TASK OBJECTIVE - Starting at the line that contains "This screenshot has" and stopping after the line that contains "Task: Click the 'gid=0(root)' output text", transcribe the listing below exactly; do not include any pictures.

SOURCE RECORDS -

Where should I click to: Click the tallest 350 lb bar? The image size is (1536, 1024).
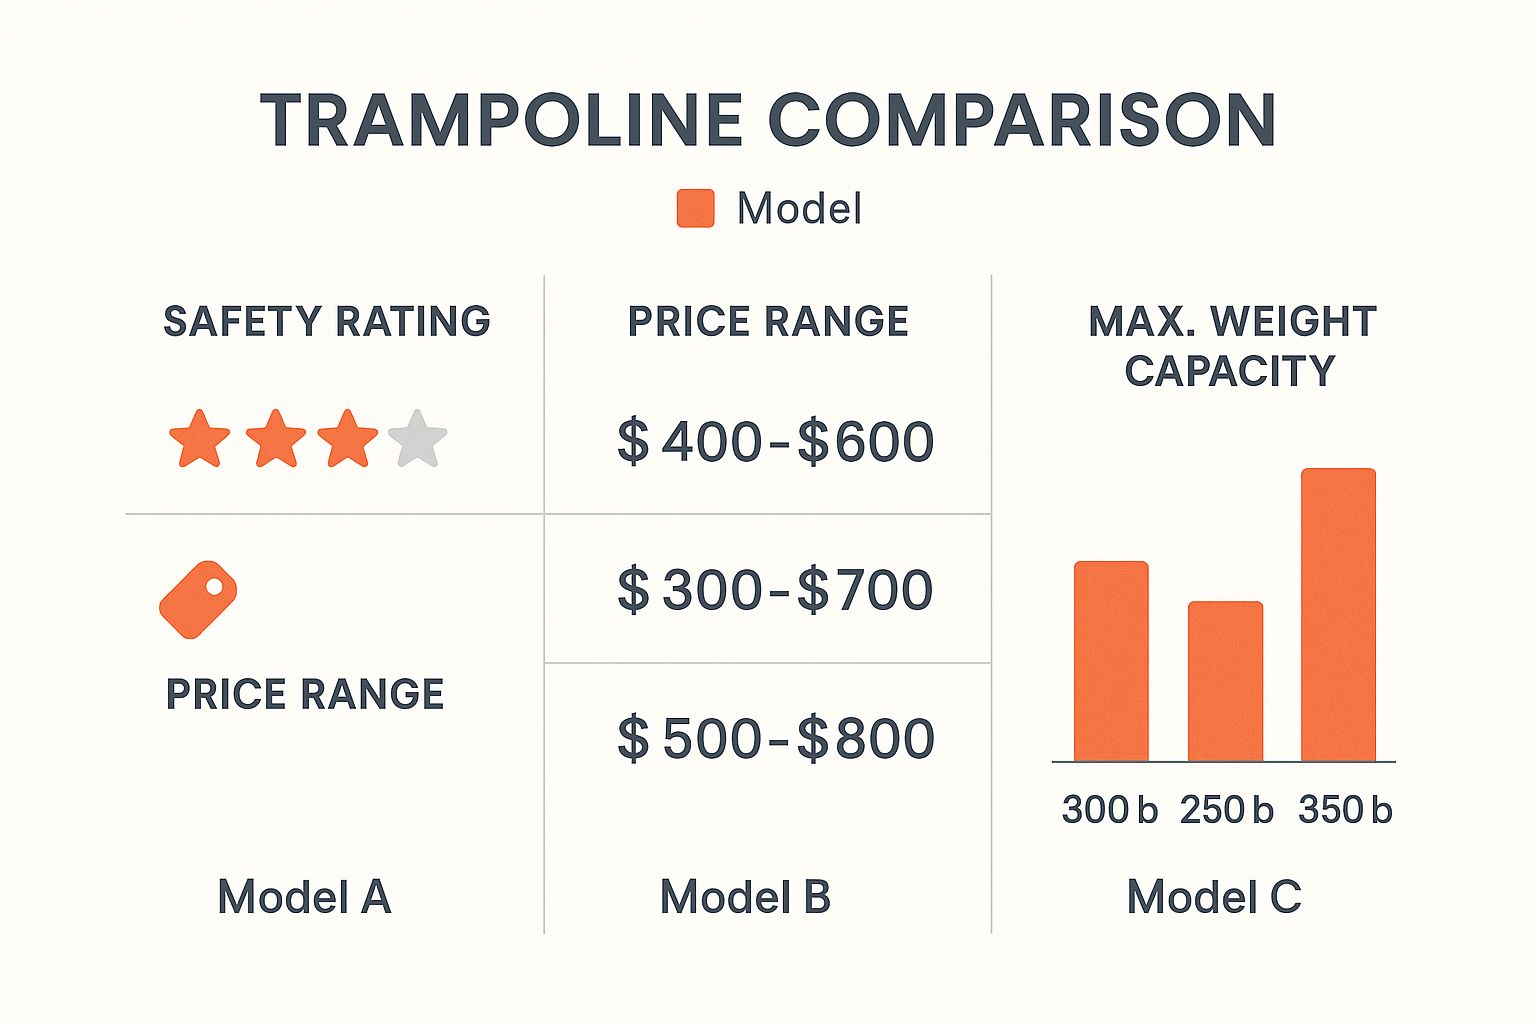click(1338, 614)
--
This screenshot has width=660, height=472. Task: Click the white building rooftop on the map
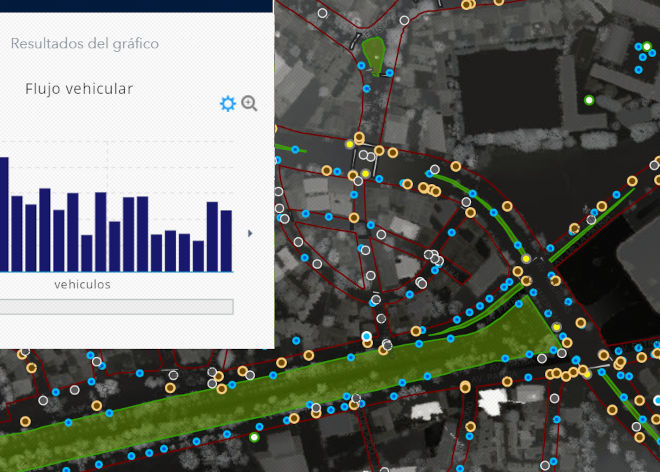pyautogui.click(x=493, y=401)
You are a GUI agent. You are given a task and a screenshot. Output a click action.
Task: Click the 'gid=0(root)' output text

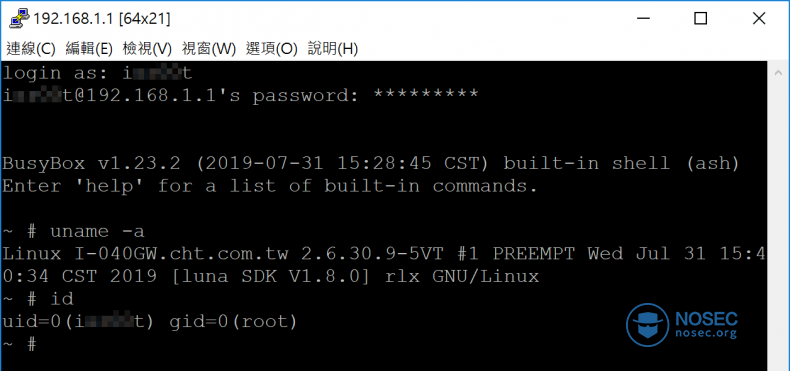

RESULT OF THIS EXERCISE -
This screenshot has width=660, height=472. Task: Click the white building rooftop on the map
pyautogui.click(x=493, y=401)
You are a GUI agent. You are given a task and a screenshot. Output a click action.
Task: Click the 'gid=0(root)' output text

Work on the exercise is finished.